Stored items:
-- Opening Marker --

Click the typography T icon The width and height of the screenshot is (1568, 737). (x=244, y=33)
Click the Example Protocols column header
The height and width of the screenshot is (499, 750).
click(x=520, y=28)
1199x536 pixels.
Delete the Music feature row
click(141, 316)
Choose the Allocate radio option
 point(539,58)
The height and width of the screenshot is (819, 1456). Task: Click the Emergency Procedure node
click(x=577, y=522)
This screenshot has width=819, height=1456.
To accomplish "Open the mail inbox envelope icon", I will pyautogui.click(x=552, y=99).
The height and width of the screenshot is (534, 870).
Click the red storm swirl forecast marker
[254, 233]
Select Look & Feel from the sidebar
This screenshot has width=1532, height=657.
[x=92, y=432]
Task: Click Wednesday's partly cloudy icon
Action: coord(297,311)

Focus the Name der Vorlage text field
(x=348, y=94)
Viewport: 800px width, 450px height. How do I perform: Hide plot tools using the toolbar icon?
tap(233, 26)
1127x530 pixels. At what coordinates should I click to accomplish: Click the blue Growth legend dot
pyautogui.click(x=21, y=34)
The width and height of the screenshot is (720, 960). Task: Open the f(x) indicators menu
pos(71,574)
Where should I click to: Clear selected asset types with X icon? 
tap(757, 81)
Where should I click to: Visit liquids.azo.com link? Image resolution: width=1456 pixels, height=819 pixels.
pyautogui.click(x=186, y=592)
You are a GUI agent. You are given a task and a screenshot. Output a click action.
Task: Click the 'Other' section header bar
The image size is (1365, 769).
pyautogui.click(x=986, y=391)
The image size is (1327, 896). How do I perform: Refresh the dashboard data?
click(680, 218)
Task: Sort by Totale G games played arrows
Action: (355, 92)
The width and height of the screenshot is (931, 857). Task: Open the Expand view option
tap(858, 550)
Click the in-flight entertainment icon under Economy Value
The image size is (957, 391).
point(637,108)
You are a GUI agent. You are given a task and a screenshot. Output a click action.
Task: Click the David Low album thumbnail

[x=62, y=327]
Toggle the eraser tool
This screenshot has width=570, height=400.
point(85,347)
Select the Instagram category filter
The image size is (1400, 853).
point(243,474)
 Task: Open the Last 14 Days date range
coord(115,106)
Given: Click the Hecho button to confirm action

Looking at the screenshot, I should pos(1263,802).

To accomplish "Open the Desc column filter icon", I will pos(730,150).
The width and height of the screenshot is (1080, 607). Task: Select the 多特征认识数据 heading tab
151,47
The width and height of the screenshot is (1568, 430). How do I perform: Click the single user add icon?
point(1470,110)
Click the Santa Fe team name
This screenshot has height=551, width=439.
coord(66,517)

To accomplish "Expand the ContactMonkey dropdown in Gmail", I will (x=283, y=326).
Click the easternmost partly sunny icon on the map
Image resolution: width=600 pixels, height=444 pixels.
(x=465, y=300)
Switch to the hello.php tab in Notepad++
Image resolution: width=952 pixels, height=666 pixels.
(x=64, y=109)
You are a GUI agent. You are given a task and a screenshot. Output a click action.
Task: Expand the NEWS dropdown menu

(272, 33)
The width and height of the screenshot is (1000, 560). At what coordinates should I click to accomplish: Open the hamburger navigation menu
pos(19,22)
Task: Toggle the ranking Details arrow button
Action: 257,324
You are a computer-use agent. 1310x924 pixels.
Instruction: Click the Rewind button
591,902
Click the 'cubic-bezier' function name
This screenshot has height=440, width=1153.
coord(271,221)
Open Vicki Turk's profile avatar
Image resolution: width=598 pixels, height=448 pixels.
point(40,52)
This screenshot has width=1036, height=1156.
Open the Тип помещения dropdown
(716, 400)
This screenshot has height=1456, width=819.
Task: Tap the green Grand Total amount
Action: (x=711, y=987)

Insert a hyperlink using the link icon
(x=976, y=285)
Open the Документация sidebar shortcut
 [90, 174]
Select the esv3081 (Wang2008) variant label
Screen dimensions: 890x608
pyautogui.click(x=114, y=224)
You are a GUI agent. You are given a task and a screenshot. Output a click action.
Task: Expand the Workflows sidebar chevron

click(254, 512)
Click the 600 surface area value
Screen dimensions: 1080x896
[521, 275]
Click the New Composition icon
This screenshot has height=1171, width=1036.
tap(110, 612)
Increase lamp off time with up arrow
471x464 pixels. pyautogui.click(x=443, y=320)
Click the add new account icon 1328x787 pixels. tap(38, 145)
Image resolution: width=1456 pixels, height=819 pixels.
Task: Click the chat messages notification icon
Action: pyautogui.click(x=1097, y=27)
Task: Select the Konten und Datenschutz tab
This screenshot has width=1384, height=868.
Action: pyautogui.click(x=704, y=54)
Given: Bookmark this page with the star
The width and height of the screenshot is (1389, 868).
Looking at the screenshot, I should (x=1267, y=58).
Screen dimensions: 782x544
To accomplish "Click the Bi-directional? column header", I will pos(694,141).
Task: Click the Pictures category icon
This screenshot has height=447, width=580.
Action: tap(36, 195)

-- Closing Marker --

Work task:
Please tally the lines of the data in which the string "filter" appears and write only the total.

Written answer:
2